- Exercise goal -
Transcribe all of the listing exactly.

+++ Input records

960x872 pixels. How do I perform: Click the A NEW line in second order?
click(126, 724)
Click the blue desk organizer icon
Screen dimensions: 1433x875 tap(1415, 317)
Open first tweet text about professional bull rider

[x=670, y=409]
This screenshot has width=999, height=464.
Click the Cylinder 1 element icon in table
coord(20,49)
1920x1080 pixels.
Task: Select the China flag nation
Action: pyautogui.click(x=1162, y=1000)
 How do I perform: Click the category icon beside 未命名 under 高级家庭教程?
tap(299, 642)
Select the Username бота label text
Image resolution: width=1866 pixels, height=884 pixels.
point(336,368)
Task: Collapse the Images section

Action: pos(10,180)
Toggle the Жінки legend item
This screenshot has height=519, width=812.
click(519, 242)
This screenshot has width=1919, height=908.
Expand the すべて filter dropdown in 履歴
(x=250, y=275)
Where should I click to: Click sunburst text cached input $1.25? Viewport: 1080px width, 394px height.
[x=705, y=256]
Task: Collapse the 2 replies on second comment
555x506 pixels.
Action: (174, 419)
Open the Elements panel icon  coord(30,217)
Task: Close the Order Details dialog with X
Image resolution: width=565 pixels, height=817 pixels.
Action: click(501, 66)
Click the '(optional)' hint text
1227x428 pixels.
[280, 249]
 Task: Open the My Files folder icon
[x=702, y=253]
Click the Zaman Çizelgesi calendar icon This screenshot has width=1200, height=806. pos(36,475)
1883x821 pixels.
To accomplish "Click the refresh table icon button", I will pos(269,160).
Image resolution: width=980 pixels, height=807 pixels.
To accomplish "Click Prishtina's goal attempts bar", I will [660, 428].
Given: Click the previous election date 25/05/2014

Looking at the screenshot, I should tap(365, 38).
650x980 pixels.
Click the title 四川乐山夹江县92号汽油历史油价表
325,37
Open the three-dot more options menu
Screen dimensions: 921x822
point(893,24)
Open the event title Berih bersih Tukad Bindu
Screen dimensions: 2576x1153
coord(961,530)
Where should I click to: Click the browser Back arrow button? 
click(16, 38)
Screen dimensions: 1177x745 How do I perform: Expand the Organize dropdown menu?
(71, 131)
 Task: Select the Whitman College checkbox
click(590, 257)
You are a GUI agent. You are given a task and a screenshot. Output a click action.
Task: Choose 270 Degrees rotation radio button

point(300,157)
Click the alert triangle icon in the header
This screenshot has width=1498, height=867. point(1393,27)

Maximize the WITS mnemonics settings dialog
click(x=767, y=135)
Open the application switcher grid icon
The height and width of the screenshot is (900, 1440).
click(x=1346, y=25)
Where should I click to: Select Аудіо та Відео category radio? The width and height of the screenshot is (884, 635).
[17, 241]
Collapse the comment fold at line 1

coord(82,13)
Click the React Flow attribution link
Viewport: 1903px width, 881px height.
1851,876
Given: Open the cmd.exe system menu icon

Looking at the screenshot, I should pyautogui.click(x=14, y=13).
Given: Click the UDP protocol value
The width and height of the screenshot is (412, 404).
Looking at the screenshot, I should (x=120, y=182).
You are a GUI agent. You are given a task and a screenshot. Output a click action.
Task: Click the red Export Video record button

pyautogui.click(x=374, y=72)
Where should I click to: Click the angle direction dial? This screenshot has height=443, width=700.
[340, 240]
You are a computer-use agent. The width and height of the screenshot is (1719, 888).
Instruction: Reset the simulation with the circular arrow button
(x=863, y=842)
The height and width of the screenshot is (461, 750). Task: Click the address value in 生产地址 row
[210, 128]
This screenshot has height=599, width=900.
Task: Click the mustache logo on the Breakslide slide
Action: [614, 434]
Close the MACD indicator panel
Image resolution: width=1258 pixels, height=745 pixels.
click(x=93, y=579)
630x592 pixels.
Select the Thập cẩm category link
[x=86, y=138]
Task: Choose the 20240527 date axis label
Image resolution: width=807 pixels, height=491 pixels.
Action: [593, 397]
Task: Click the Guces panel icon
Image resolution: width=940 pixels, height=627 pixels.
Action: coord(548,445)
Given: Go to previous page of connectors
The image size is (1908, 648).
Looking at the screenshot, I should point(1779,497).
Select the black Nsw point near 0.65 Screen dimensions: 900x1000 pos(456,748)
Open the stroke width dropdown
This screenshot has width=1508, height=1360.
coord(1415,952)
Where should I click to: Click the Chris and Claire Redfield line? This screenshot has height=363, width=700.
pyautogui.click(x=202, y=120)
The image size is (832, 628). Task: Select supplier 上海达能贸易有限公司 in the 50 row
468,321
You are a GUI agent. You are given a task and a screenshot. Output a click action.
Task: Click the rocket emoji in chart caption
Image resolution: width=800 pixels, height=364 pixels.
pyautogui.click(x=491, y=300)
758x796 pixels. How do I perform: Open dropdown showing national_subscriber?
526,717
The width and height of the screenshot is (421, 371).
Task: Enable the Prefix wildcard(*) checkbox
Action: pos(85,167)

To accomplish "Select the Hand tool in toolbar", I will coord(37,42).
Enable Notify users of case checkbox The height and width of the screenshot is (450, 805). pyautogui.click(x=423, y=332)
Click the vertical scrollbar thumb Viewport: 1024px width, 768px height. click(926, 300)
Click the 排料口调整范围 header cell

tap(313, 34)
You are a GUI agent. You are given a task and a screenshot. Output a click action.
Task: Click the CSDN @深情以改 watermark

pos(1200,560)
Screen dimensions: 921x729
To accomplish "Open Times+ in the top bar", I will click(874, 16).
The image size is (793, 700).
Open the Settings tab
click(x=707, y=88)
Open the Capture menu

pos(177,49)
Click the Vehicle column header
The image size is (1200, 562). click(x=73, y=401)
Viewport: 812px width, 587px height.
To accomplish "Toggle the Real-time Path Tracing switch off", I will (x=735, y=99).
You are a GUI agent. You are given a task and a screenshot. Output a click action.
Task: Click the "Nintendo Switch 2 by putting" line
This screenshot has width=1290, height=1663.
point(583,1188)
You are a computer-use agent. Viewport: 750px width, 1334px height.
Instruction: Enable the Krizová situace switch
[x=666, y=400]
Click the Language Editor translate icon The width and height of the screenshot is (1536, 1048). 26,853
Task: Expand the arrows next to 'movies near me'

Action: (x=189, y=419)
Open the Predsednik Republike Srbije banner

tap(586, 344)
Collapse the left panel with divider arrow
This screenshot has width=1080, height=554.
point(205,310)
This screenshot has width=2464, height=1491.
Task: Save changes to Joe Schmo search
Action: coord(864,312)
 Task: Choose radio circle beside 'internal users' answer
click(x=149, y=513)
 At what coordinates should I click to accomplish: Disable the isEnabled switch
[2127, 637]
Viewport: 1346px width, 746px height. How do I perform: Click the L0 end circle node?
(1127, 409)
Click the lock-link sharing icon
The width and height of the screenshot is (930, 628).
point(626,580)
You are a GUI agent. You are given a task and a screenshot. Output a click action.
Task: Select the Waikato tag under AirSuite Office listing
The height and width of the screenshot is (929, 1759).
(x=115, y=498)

++++++

- Answer area -
960x872 pixels. How do I perform: Click the A NEW line in second order?
click(126, 724)
Click the blue desk organizer icon
Screen dimensions: 1433x875 tap(1415, 317)
Open first tweet text about professional bull rider

[x=670, y=409]
This screenshot has width=999, height=464.
Click the Cylinder 1 element icon in table
coord(20,49)
1920x1080 pixels.
Task: Select the China flag nation
Action: pyautogui.click(x=1162, y=1000)
 How do I perform: Click the category icon beside 未命名 under 高级家庭教程?
tap(299, 642)
Select the Username бота label text
Image resolution: width=1866 pixels, height=884 pixels.
point(336,368)
Task: Collapse the Images section

Action: pos(10,180)
Toggle the Жінки legend item
This screenshot has height=519, width=812.
click(519, 242)
This screenshot has width=1919, height=908.
Expand the すべて filter dropdown in 履歴
(x=250, y=275)
Where should I click to: Click sunburst text cached input $1.25? Viewport: 1080px width, 394px height.
[x=705, y=256]
Task: Collapse the 2 replies on second comment
555x506 pixels.
Action: (174, 419)
Open the Elements panel icon  coord(30,217)
Task: Close the Order Details dialog with X
Image resolution: width=565 pixels, height=817 pixels.
Action: click(501, 66)
Click the '(optional)' hint text
1227x428 pixels.
[280, 249]
 Task: Open the My Files folder icon
[x=702, y=253]
Click the Zaman Çizelgesi calendar icon This screenshot has width=1200, height=806. pos(36,475)
1883x821 pixels.
To accomplish "Click the refresh table icon button", I will pos(269,160).
Image resolution: width=980 pixels, height=807 pixels.
To accomplish "Click Prishtina's goal attempts bar", I will [660, 428].
Given: Click the previous election date 25/05/2014

Looking at the screenshot, I should tap(365, 38).
650x980 pixels.
Click the title 四川乐山夹江县92号汽油历史油价表
325,37
Open the three-dot more options menu
Screen dimensions: 921x822
point(893,24)
Open the event title Berih bersih Tukad Bindu
Screen dimensions: 2576x1153
coord(961,530)
Where should I click to: Click the browser Back arrow button? 
click(16, 38)
Screen dimensions: 1177x745 How do I perform: Expand the Organize dropdown menu?
(71, 131)
 Task: Select the Whitman College checkbox
click(590, 257)
You are a GUI agent. You are given a task and a screenshot. Output a click action.
Task: Choose 270 Degrees rotation radio button

point(300,157)
Click the alert triangle icon in the header
This screenshot has width=1498, height=867. point(1393,27)

Maximize the WITS mnemonics settings dialog
click(x=767, y=135)
Open the application switcher grid icon
The height and width of the screenshot is (900, 1440).
click(x=1346, y=25)
Where should I click to: Select Аудіо та Відео category radio? The width and height of the screenshot is (884, 635).
[17, 241]
Collapse the comment fold at line 1

coord(82,13)
Click the React Flow attribution link
Viewport: 1903px width, 881px height.
1851,876
Given: Open the cmd.exe system menu icon

Looking at the screenshot, I should pyautogui.click(x=14, y=13).
Given: Click the UDP protocol value
The width and height of the screenshot is (412, 404).
Looking at the screenshot, I should (x=120, y=182).
You are a GUI agent. You are given a task and a screenshot. Output a click action.
Task: Click the red Export Video record button

pyautogui.click(x=374, y=72)
Where should I click to: Click the angle direction dial? This screenshot has height=443, width=700.
[340, 240]
You are a computer-use agent. The width and height of the screenshot is (1719, 888).
Instruction: Reset the simulation with the circular arrow button
(x=863, y=842)
The height and width of the screenshot is (461, 750). Task: Click the address value in 生产地址 row
[210, 128]
This screenshot has height=599, width=900.
Task: Click the mustache logo on the Breakslide slide
Action: [614, 434]
Close the MACD indicator panel
Image resolution: width=1258 pixels, height=745 pixels.
click(x=93, y=579)
630x592 pixels.
Select the Thập cẩm category link
[x=86, y=138]
Task: Choose the 20240527 date axis label
Image resolution: width=807 pixels, height=491 pixels.
Action: [593, 397]
Task: Click the Guces panel icon
Image resolution: width=940 pixels, height=627 pixels.
Action: coord(548,445)
Given: Go to previous page of connectors
The image size is (1908, 648).
Looking at the screenshot, I should point(1779,497).
Select the black Nsw point near 0.65 Screen dimensions: 900x1000 pos(456,748)
Open the stroke width dropdown
This screenshot has width=1508, height=1360.
coord(1415,952)
Where should I click to: Click the Chris and Claire Redfield line? This screenshot has height=363, width=700.
pyautogui.click(x=202, y=120)
The image size is (832, 628). Task: Select supplier 上海达能贸易有限公司 in the 50 row
468,321
You are a GUI agent. You are given a task and a screenshot. Output a click action.
Task: Click the rocket emoji in chart caption
Image resolution: width=800 pixels, height=364 pixels.
pyautogui.click(x=491, y=300)
758x796 pixels. How do I perform: Open dropdown showing national_subscriber?
526,717
The width and height of the screenshot is (421, 371).
Task: Enable the Prefix wildcard(*) checkbox
Action: pos(85,167)

To accomplish "Select the Hand tool in toolbar", I will coord(37,42).
Enable Notify users of case checkbox The height and width of the screenshot is (450, 805). pyautogui.click(x=423, y=332)
Click the vertical scrollbar thumb Viewport: 1024px width, 768px height. click(926, 300)
Click the 排料口调整范围 header cell

tap(313, 34)
You are a GUI agent. You are given a task and a screenshot. Output a click action.
Task: Click the CSDN @深情以改 watermark

pos(1200,560)
Screen dimensions: 921x729
To accomplish "Open Times+ in the top bar", I will click(874, 16).
The image size is (793, 700).
Open the Settings tab
click(x=707, y=88)
Open the Capture menu

pos(177,49)
Click the Vehicle column header
The image size is (1200, 562). click(x=73, y=401)
Viewport: 812px width, 587px height.
To accomplish "Toggle the Real-time Path Tracing switch off", I will (x=735, y=99).
You are a GUI agent. You are given a task and a screenshot. Output a click action.
Task: Click the "Nintendo Switch 2 by putting" line
This screenshot has width=1290, height=1663.
point(583,1188)
You are a computer-use agent. Viewport: 750px width, 1334px height.
Instruction: Enable the Krizová situace switch
[x=666, y=400]
Click the Language Editor translate icon The width and height of the screenshot is (1536, 1048). 26,853
Task: Expand the arrows next to 'movies near me'

Action: (x=189, y=419)
Open the Predsednik Republike Srbije banner

tap(586, 344)
Collapse the left panel with divider arrow
This screenshot has width=1080, height=554.
point(205,310)
This screenshot has width=2464, height=1491.
Task: Save changes to Joe Schmo search
Action: coord(864,312)
 Task: Choose radio circle beside 'internal users' answer
click(x=149, y=513)
 At what coordinates should I click to accomplish: Disable the isEnabled switch
[2127, 637]
Viewport: 1346px width, 746px height. How do I perform: Click the L0 end circle node?
(1127, 409)
Click the lock-link sharing icon
The width and height of the screenshot is (930, 628).
point(626,580)
You are a GUI agent. You are given a task and a screenshot. Output a click action.
Task: Select the Waikato tag under AirSuite Office listing
The height and width of the screenshot is (929, 1759).
(x=115, y=498)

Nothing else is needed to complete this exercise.